TASK DESCRIPTION: Omitting all pictures, retype the entries below exactly as given.

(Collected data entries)
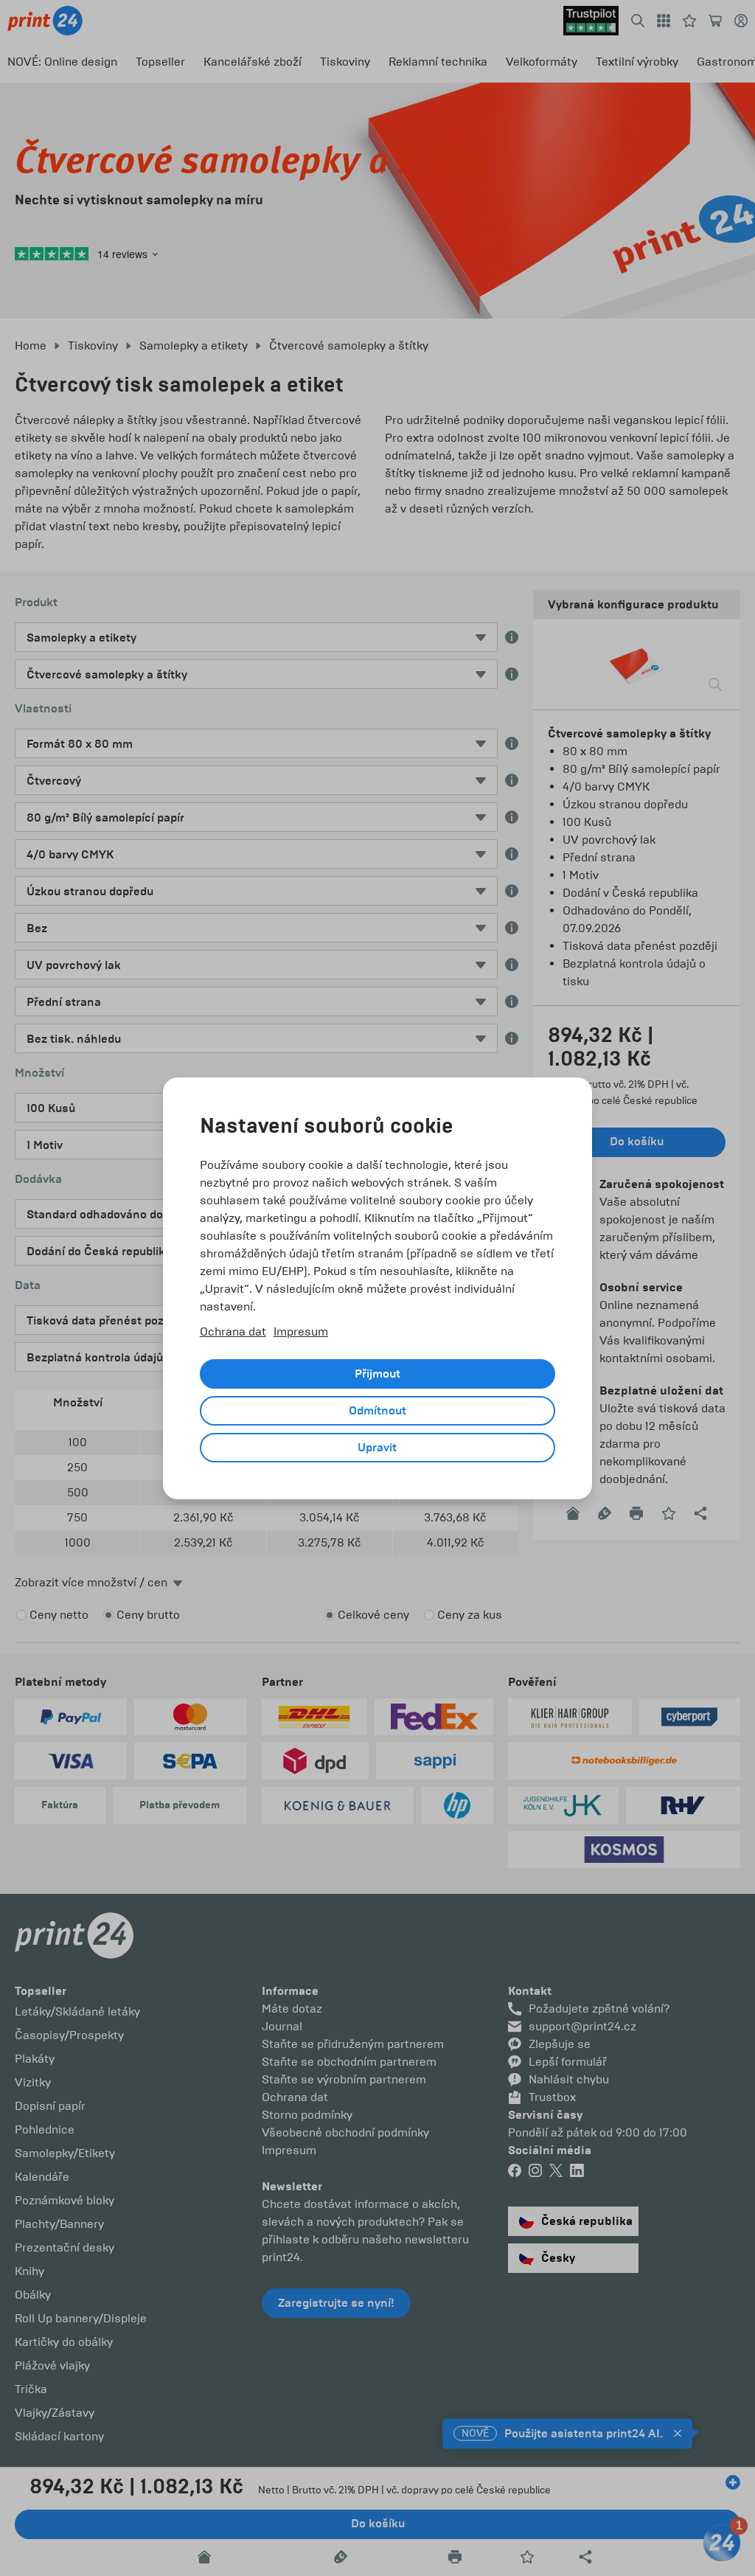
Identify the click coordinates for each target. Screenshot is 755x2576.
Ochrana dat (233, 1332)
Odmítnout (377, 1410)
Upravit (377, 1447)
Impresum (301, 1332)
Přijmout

SOLVED PROBLEM:
Identify the click coordinates for each target. Screenshot is 755x2576.
Ochrana dat (233, 1332)
Odmítnout (377, 1410)
Upravit (377, 1447)
Impresum (301, 1332)
Přijmout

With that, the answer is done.